Snakes are to blame, say scientists. Big ones. Specifically: an exponentially-growing population of Giant Burmese Pythons, which can grow up to 16 feet long and have a huge appetite.
The creatures were first discovered in the park in 2000. They got there after being released into the wild by overwhelmed pet owners, and quickly established a breeding population.
No-one knows exactly how large their population has grown. But in the past 12 years, rangers have captured or killed a total of 1,825, without seeming to make a significant impact on their ability to reproduce, voraciously. Now scientists have started measuring their impact. And the results are sobering: in areas where the snakes are well established, foxes and rabbits have disappeared. Sightings of raccoons are down by 99.3 per cent, opossums by 98.9 per cent, and white-tailed deer by 94.1 per cent.
A paper published * the proceedings of the National Academy of Sciences, claims pythons are also harming bird and coyote populations and threaten already-rare rival predatory species, such as Florida panthers, with extinction.

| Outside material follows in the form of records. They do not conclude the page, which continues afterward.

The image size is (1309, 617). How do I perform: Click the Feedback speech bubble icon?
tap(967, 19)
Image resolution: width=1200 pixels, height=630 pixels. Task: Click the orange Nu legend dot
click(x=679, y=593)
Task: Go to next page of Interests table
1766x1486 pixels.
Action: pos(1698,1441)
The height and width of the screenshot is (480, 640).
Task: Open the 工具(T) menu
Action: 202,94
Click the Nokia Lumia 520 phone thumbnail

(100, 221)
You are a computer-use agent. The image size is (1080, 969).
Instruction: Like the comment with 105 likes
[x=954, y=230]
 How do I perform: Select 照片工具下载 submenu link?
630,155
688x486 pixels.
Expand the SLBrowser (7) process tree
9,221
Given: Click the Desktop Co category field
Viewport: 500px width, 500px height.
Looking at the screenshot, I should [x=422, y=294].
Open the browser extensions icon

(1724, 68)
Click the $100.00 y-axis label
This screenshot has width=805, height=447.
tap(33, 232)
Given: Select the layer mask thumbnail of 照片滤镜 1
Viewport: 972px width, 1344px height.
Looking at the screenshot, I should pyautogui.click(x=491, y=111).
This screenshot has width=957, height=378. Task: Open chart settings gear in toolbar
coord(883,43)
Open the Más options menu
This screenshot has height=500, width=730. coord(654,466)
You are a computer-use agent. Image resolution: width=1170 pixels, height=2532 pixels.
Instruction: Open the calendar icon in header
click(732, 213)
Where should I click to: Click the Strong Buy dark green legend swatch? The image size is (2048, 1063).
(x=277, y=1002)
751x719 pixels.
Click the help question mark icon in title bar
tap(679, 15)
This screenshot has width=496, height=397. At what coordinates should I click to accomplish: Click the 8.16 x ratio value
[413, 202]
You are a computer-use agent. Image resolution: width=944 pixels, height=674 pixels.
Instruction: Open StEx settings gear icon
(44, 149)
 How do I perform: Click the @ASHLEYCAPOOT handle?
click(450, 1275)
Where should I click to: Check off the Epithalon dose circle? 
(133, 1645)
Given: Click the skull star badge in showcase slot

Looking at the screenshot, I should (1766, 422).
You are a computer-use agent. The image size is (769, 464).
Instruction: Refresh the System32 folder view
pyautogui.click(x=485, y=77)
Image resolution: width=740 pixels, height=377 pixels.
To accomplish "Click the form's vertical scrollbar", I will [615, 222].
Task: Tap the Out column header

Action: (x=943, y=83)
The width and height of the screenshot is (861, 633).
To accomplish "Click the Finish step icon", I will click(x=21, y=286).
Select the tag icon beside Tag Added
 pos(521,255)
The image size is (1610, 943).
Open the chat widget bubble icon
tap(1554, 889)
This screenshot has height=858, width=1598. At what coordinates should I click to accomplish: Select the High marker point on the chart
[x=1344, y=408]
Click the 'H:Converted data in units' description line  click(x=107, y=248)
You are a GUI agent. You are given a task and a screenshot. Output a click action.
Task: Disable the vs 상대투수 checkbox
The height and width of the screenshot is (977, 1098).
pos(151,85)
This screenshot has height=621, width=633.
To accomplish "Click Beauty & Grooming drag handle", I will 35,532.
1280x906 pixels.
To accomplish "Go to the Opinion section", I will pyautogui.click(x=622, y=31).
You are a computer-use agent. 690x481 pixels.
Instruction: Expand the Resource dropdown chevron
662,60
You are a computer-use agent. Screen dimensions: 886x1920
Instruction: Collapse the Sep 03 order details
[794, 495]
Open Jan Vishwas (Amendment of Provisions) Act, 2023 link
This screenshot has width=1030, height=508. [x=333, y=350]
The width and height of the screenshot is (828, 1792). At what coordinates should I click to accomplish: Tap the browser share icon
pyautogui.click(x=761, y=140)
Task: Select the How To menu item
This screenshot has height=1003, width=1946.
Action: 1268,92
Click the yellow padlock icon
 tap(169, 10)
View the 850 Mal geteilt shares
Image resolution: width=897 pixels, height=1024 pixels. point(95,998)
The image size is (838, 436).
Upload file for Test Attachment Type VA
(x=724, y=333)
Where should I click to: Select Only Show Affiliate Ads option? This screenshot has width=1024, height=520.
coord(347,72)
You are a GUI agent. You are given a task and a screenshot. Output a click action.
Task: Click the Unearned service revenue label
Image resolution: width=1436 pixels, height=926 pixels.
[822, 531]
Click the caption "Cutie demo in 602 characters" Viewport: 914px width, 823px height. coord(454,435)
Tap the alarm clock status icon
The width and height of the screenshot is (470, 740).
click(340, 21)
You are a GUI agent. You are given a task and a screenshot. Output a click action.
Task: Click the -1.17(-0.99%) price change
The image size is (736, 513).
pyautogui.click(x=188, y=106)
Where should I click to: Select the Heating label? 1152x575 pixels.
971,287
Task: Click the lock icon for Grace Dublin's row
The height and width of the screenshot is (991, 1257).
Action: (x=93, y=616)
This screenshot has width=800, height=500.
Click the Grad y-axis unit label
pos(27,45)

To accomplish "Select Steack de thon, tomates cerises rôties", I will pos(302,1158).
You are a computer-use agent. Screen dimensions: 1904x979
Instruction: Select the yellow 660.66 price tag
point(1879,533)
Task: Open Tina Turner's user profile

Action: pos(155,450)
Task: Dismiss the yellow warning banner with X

"It's an ecological mess," Michael Dorcas, a scientist with the US Geological service told USA Today. He believes the animals will eventually spread throughout the southern US. Efforts to contain their spread are so far falling victim to partisan politicking: the US Fish and Wildlife service wants to ban the importation of large snakes to pet stores, but Republican lawmakers disagree, saying it represents job-killing "red tape".